From time to time, I find an application that seems to be a good fit for regular expressions (regex). In those situations, I usually reread a regex tutorial. Just enough to remember its syntax and fulfill the task at hand. However, I was never really able to understand how regex really works. It was just some kind of efficient and intricate pattern matching on strings that I didn’t really understand.
Lately, I’ve been reading Eloquent JavaScript. It has a chapter dedicated to regular expressions. Since I’m already (kind of) familiar with regex, I almost skipped it. Fortunately, I didn’t. That chapter included a very simple and good explanation of the way a regular expression is tested against strings, which I’m going to describe in this post.
How regex matches patterns
The key idea is that regex operates like a flow diagram. To each pattern (or element) in the regular expression, corresponds one node in the diagram.
Let’s see one such diagram for the 19[0-9]{2} regular expression:
When trying to match the regular expressioon against a string, the goal will be to traverse the whole diagram, from left to right. The first node corresponds to the string 19. After that, we need, two times, any of the characters in the range 0-9. This means the regex above will match any number between 1900 and 1999.

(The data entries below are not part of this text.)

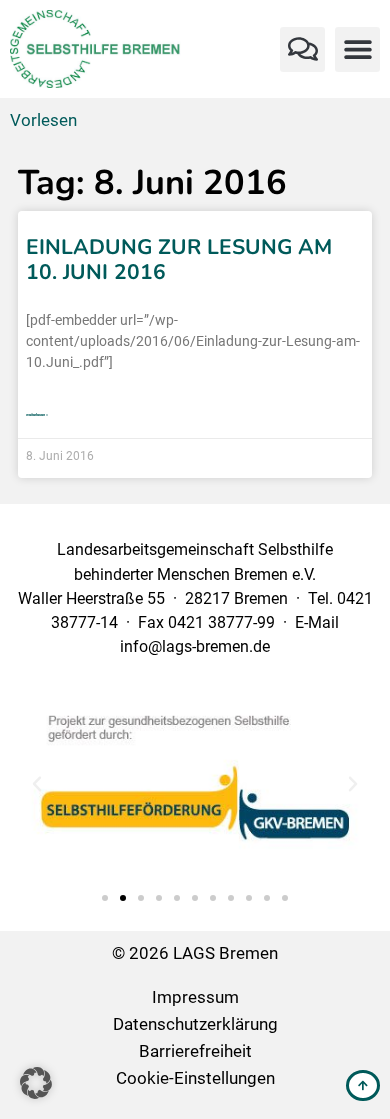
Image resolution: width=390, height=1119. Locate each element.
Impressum (195, 997)
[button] (302, 49)
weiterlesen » (37, 414)
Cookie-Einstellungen (195, 1078)
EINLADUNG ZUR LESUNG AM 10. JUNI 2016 (179, 259)
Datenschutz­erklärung (195, 1024)
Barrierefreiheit (195, 1051)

The matching starts from the first character in the tested string. Then, each node is matched with a part of the string. If this is successful, it moves to the next node, and so on until a complete match is found. If it fails, the current starting character is skipped and the process is repeated with the next character in the string.
Let’s analyze this process with the following string.
The year was 1984
When matching against the regular expression 19[0-9]{2}], it will start with character T. Since the diagram requires the first character to be 1, it will fail. This process will be repeated all the way to the 13th character, 1. From there, it will verify that the next character is 9, completing the first node 19 in the diagram, and then continue to the next node that requires two times a character in the range 0-9. Finally, it will match 1984.
Let’s take a look at a couple of extra features of regular expressions that can be understood with this diagram.
Branching between patterns
We know that we can match any of cat , pat, and sat with the regex (c|p|s)at. Using the choice operator |, we match any of c, p, or s with the first pattern group. The diagram looks as follows:
The mechanism at play is very similar to the one described in the previous section. The particularity is that there are several different paths to traverse the diagram from left to right to find a match.
Looping a pattern
We can use special quantifiers to match the same pattern a certain number of times:
+: matches the preceding pattern one or more times.*: matches the preceding pattern zero or more times.?: matches the preceding pattern zero or one time.
This is akin to creating a loop in the diagram.
Let’s see an example for the cats* regular expression.
Here, we have one path where s is not necessary at all to have a match and a loop that will take any number of repeated s characters. Both, cat and catsss are possible matches.
Greedy-matching
The example of the last section raises one final aspect of regular expressions that we will consider. If we were to test the string catsss against the cats+ regular expression, would the corresponding match be cats or catsss? (Remember that the + quantifier requires at least one match)
By default, the quantifiers will match the longest possible string. This is known as greedy-matching. We can imagine that the regular expression will try to match all the way down to the end of the string and backtrack from there until a match is fulfilled.
To get the shortest possible match instead of the longest one, we have to modify the quantifier appending a ?. That’s how we can match for cats using the modified regex cats+?.